農業情報研究所農業・農村・食料海外農業投資ニュース:2011年4月16日

 “グローバルな土地収奪”が小規模農民をますます危険にさらしている

 以下は、先週(4月6−8日)イギリスで開かれた”グローバル・ランド・グラビング”に関する国際会議について伝えるガーディアン紙の記事の部分訳でである。

  Small-scale farmers increasingly at risk from 'global land grabbing',The Guardian,11.4.15
 http://www.guardian.co.uk/global-development/poverty-matters/2011/apr/15/risks-over-increasing-global-land-deals

 投資は農業に緊要だが、長期的借地契約へのラッシュは多くのリスクと大きな社会・環境コストを伴うドラマチックなやり方である。

 グローバルな農地ラッシュに関する新たな研究は、土地取引がローカルな土地保有権を無視しているが故に、小規模農民のリスクがますます大きくなっていることを示している。

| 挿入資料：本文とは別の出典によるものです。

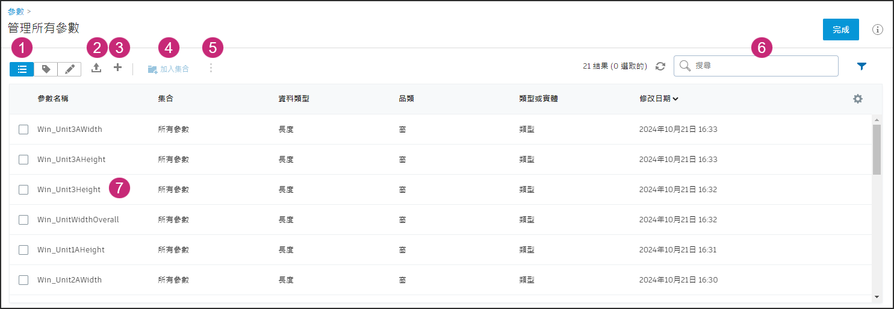Click the 完成 button
Image resolution: width=894 pixels, height=309 pixels.
click(x=840, y=30)
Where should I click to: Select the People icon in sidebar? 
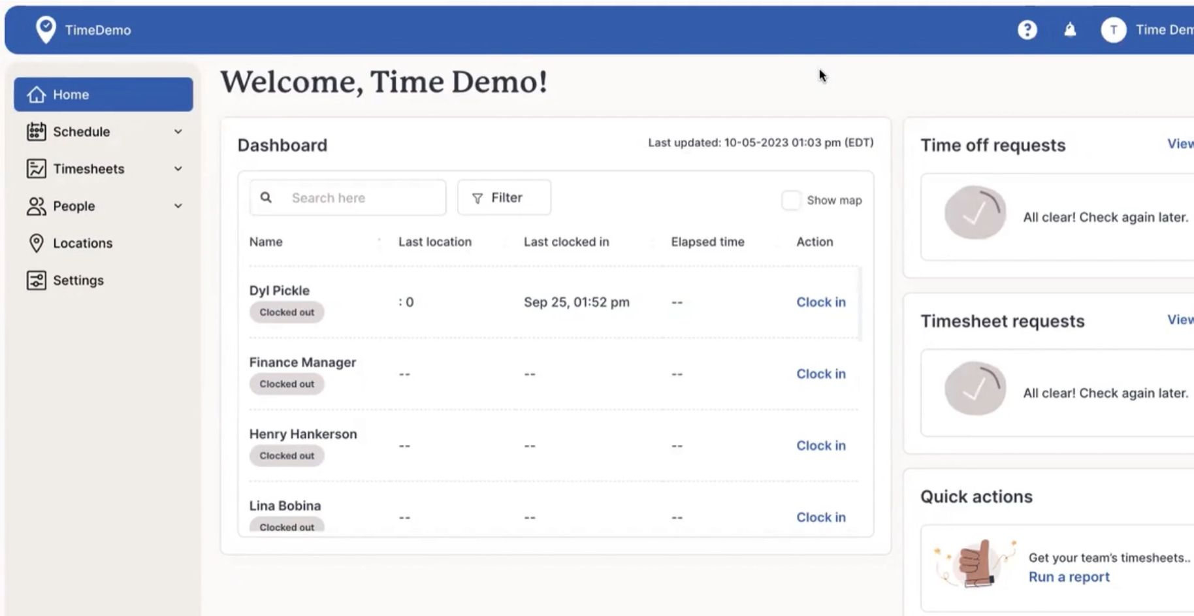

 Land Deal Politics Initiativeが招集し、/Future Agricultures Consortiumが主催した先週のinternational conference on "global land grabbing"(“グローバルな土地収奪”に関する国際会議)で、アフリカ、アジア、ラテン・アメリカ、旧ソ連からの最新の証拠が提出された。この会議で、研究者は、以前の推定の2倍にもなる8000万ヘクタールにのぼる土地取引の証拠書類を明fらかにした。

 土地取得へのラッシュは、食料価格高騰と信頼できない市場、エネルギー危機とアグロエネルギー/バイオ燃料への関心、グローバル金融危機、炭素取引の新市場という四つの要因に駆り立てられたものである。これら取引の支持者は、これは競争的であり、労働を節約し、貧しい消費者にとっても十分に安い輸出向け食料を生産すると主張する。しかし、カンボジアからカメルーン、そしてコロンビアにまでいたる研究は、このような取引の社会・環境コストが滅多に考慮されていないことを示す。

 食料への権利に関する国連報告官、オリヴイエ・ドゥ・シュッテルは会議の冒頭、「世界の貧しい農村の大部分がなお依存している小規模家族農業は、大規模プランテーション、輸出農業、食料ではない・商品の生産によって脅かされている」と述べた。・・・・・・

 カリフォルニア大学バークレー校のTeo Ballvéは、土地収奪は、小農民や遊牧民を侵す“暴力沙汰の長い連鎖の最後のステップ”だ、土地の商品化と民有化、農民と牧畜民の追い立ては、企業の会議室や政府とのハイレベル会合では、滅多に考慮されることがない、と言う。